Misteri keberadaan pagar laut sepanjang 30 kilometer yang membentang dari Desa Muncung hingga Desa Pakuhaji, Tangerang, terus menjadi sorotan publik. Struktur ini pertama kali diketahui pada 14 Agustus 2024, ketika Dinas Kelautan dan Perikanan (DKP) Provinsi Banten menerima laporan adanya aktivitas pemagaran di wilayah perairan tersebut. Hingga kini, tujuan dan pihak yang bertanggung jawab atas pembangunan pagar tersebut masih menjadi teka-teki besar.
Keberadaan pagar laut ini telah menimbulkan gelombang protes dari para nelayan setempat, yang merasa hak mereka atas laut terampas. Salah satu tokoh yang vokal, Kholid, dengan tegas menyuarakan kekhawatiran komunitas nelayan. “Saya nelayan, dan saya tidak akan sudi dipimpin oleh korporasi yang hanya mementingkan keuntungan tanpa memikirkan dampaknya pada masyarakat kecil,” tegas Kholid dalam sebuah wawancara.
Ia menambahkan bahwa pagar ini tidak hanya menghalangi aktivitas melaut, tetapi juga berpotensi merusak ekosistem laut yang menjadi sumber kehidupan banyak keluarga di sekitar wilayah tersebut. Para nelayan mendesak pihak berwenang untuk segera mengusut tuntas kasus ini dan memastikan bahwa laut tetap menjadi milik bersama, bukan diklaim oleh segelintir pihak untuk kepentingan pribadi atau korporasi.

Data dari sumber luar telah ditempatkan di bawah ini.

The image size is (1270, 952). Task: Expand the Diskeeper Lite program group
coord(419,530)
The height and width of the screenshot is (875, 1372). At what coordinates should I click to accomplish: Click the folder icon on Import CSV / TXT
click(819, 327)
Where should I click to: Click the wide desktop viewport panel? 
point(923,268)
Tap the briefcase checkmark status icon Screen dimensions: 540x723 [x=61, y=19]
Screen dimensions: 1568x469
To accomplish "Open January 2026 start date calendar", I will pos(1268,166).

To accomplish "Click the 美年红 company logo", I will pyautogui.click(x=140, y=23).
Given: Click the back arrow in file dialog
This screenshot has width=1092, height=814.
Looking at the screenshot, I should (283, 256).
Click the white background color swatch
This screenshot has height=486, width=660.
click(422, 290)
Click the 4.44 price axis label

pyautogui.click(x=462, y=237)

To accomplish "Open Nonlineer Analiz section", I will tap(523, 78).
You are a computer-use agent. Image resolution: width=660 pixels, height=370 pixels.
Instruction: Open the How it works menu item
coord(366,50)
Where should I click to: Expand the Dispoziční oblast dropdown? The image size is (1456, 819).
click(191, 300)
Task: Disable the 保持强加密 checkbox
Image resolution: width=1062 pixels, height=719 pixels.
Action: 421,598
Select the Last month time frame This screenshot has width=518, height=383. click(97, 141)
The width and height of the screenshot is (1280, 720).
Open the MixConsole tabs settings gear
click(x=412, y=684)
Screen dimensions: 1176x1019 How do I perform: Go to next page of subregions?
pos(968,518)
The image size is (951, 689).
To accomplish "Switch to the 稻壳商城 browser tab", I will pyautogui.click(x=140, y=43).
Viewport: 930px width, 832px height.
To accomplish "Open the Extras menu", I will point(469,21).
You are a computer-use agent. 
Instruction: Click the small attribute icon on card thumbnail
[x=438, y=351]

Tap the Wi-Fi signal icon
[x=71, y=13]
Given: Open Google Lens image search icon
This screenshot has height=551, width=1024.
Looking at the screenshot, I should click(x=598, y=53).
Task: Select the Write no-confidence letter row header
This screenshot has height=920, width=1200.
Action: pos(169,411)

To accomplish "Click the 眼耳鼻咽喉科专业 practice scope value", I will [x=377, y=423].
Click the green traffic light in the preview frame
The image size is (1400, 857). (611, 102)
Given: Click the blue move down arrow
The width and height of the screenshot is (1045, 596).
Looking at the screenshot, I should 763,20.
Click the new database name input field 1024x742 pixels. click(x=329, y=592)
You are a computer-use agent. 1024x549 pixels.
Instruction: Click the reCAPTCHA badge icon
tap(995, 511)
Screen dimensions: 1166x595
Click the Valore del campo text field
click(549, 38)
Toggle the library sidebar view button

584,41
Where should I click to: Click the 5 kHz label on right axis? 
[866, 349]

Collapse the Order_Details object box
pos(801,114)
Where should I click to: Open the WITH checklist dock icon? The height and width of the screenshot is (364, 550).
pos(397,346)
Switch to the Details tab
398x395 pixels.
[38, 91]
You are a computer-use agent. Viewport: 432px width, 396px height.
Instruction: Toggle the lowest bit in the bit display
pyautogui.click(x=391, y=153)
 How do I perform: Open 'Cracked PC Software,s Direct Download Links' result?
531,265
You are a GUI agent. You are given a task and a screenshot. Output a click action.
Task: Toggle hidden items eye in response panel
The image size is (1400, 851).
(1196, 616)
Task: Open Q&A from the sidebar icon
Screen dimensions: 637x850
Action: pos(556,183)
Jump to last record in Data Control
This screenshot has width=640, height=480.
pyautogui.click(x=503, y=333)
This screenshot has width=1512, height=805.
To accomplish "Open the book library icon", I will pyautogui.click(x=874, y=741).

Kasus ini membuka perbincangan luas tentang pengelolaan laut, hak masyarakat pesisir, dan ancaman dominasi korporasi di wilayah yang seharusnya menjadi ruang publik. Hingga kini, publik menunggu tindakan tegas dari pemerintah untuk memberikan kejelasan dan solusi atas polemik yang semakin memanas ini.